Learn French, it’s good for you

You can’t go far with food discussions without relating to French influence. They still are known to be the greatest gourmands, with some of the best world chefs mastering their cuisine arts. Notice the crucial gastronomy related words are French, as a proud patriotic reminder of where it has started – the glorification and dedication to perfection of taste. Even the simplest rustic pie has a fancy name galette, which already sounds like one of the ballet pirouettes. Not just perfection with food preparation, their meals are more of an eating rituals aka. feasts. Despite the fact their food is heavy with red meat, sugar and fat along with generous amount of alcohol, French people are fit as a butcher’s dog.

In the time of nutritional and calorie values, we tend to forget, the food is a source of energy which can not be valued only by it’s scientifical measurements. Use fresh quality ingredients in every recipe, served in good company with some silliness on the side to experience the benefits of french diet. Oh, and don’t forget another french word often heard at the table – Répéter.

Here is a simple yet elegant galette with artisan bakery quality, so do not make it to perfect – it’s ok to be a little messy and dripping, just make sure it’s moist and crunchy at the same time.

Plum galette

For the crust

  • 2 1/4 cups whole spelt flour (or all purpose flour)
  • 1 tsp salt
  • 1 Tbsp. sugar
  • 12 Tbsp (1 1/2 sticks) very cold unsalted butter, cut into small cubes
  • 3 Tbsp ice water


  • 1 pound of sliced plums
  • 4 Tbsp of sweet homemade plum marmalade
  • 2 Tbsp of sugar

Make the crust: in the bowl of a stand mixer or in a large mixing bowl, combine flour and salt (and sugar, if you’re not using agave nectar). Gradually add pieces of butter and mix on low using the paddle attachment (or mix using your hands, if not using a stand mixer) until the mixture looks sandy, with pea size and smaller pieces of butter still visible. If using agave nectar, mix with cold water and gradually add to the flour/butter mix until a dough forms. Shape into a flat disc, wrap with plastic wrap, and refrigerate for at least 1 hour. Keeping it cold is essential for achieving the flaky crunchiness of the crust.
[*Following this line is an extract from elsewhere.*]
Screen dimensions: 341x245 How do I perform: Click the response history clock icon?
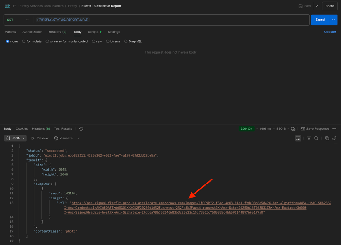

Preheat oven to 350 degrees. On a floured surface, roll dough to half centimeters thick.  Assembly step begins with spreading the marmalade on the dough, sprinkle with sugar and arrange sliced plums on the marmalade layer in as close to a single layer as you can get. Fold edges of dough over the plums. Refrigerate 15 minutes. Bake for 40 to 45 minutes. Before serving you can sprinkle it with chopped grilled hazelnuts for extra crunchiness.